▸ Data for processing
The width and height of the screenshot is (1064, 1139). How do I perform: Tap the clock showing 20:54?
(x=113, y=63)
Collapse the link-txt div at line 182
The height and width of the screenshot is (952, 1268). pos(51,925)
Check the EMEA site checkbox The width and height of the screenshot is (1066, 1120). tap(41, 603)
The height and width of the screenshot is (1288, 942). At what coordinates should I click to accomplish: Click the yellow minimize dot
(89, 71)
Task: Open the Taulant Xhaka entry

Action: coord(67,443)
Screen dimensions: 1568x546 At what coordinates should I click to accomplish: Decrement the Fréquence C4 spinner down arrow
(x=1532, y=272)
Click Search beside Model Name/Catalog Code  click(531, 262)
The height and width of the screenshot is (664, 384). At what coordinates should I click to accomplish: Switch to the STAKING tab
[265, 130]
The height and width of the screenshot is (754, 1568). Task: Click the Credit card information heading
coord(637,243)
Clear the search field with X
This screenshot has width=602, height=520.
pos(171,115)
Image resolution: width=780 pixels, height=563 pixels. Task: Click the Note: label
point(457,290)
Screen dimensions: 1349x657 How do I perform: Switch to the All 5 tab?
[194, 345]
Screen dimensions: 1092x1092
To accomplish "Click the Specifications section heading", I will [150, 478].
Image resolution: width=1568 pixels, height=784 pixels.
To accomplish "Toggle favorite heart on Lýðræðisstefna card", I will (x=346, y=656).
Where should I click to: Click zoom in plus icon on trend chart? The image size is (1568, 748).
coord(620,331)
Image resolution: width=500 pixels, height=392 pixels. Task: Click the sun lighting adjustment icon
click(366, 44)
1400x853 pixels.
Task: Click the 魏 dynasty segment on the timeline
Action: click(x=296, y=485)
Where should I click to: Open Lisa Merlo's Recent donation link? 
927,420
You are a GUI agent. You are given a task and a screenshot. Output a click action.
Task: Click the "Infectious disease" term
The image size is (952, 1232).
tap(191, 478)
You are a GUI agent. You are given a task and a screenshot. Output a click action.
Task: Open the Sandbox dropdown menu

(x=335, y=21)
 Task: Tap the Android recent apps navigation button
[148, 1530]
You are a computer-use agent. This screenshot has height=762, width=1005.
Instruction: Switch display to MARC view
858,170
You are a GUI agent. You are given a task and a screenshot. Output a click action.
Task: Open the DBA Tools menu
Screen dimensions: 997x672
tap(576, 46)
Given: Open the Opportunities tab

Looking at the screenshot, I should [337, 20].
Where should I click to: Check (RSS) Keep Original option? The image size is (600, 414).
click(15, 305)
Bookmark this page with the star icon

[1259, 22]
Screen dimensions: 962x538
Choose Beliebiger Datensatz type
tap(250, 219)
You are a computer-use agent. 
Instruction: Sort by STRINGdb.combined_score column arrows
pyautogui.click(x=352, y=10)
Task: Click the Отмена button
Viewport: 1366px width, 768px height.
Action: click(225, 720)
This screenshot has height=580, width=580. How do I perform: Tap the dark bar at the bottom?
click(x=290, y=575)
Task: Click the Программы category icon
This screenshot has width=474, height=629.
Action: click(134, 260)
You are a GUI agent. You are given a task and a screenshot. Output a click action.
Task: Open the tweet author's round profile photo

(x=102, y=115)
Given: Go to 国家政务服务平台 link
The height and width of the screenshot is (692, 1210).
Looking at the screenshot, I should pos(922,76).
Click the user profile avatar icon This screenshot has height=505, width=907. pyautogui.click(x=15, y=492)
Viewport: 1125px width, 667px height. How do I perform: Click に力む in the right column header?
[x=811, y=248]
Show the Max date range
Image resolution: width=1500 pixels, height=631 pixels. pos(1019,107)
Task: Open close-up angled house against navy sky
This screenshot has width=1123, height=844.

▸ Activity
Please print out every record exactly as it is written.

▸ Exercise result
The width and height of the screenshot is (1064, 1139). How do I perform: Tap the clock showing 20:54?
(x=113, y=63)
Collapse the link-txt div at line 182
The height and width of the screenshot is (952, 1268). pos(51,925)
Check the EMEA site checkbox The width and height of the screenshot is (1066, 1120). tap(41, 603)
The height and width of the screenshot is (1288, 942). At what coordinates should I click to accomplish: Click the yellow minimize dot
(89, 71)
Task: Open the Taulant Xhaka entry

Action: coord(67,443)
Screen dimensions: 1568x546 At what coordinates should I click to accomplish: Decrement the Fréquence C4 spinner down arrow
(x=1532, y=272)
Click Search beside Model Name/Catalog Code  click(531, 262)
The height and width of the screenshot is (664, 384). At what coordinates should I click to accomplish: Switch to the STAKING tab
[265, 130]
The height and width of the screenshot is (754, 1568). Task: Click the Credit card information heading
coord(637,243)
Clear the search field with X
This screenshot has width=602, height=520.
pos(171,115)
Image resolution: width=780 pixels, height=563 pixels. Task: Click the Note: label
point(457,290)
Screen dimensions: 1349x657 How do I perform: Switch to the All 5 tab?
[194, 345]
Screen dimensions: 1092x1092
To accomplish "Click the Specifications section heading", I will [150, 478].
Image resolution: width=1568 pixels, height=784 pixels.
To accomplish "Toggle favorite heart on Lýðræðisstefna card", I will (x=346, y=656).
Where should I click to: Click zoom in plus icon on trend chart? The image size is (1568, 748).
coord(620,331)
Image resolution: width=500 pixels, height=392 pixels. Task: Click the sun lighting adjustment icon
click(366, 44)
1400x853 pixels.
Task: Click the 魏 dynasty segment on the timeline
Action: click(x=296, y=485)
Where should I click to: Open Lisa Merlo's Recent donation link? 
927,420
You are a GUI agent. You are given a task and a screenshot. Output a click action.
Task: Click the "Infectious disease" term
The image size is (952, 1232).
tap(191, 478)
You are a GUI agent. You are given a task and a screenshot. Output a click action.
Task: Open the Sandbox dropdown menu

(x=335, y=21)
 Task: Tap the Android recent apps navigation button
[148, 1530]
You are a computer-use agent. This screenshot has height=762, width=1005.
Instruction: Switch display to MARC view
858,170
You are a GUI agent. You are given a task and a screenshot. Output a click action.
Task: Open the DBA Tools menu
Screen dimensions: 997x672
tap(576, 46)
Given: Open the Opportunities tab

Looking at the screenshot, I should [337, 20].
Where should I click to: Check (RSS) Keep Original option? The image size is (600, 414).
click(15, 305)
Bookmark this page with the star icon

[1259, 22]
Screen dimensions: 962x538
Choose Beliebiger Datensatz type
tap(250, 219)
You are a computer-use agent. 
Instruction: Sort by STRINGdb.combined_score column arrows
pyautogui.click(x=352, y=10)
Task: Click the Отмена button
Viewport: 1366px width, 768px height.
Action: click(225, 720)
This screenshot has height=580, width=580. How do I perform: Tap the dark bar at the bottom?
click(x=290, y=575)
Task: Click the Программы category icon
This screenshot has width=474, height=629.
Action: click(134, 260)
You are a GUI agent. You are given a task and a screenshot. Output a click action.
Task: Open the tweet author's round profile photo

(x=102, y=115)
Given: Go to 国家政务服务平台 link
The height and width of the screenshot is (692, 1210).
Looking at the screenshot, I should pos(922,76).
Click the user profile avatar icon This screenshot has height=505, width=907. pyautogui.click(x=15, y=492)
Viewport: 1125px width, 667px height. How do I perform: Click に力む in the right column header?
[x=811, y=248]
Show the Max date range
Image resolution: width=1500 pixels, height=631 pixels. pos(1019,107)
Task: Open close-up angled house against navy sky
This screenshot has width=1123, height=844.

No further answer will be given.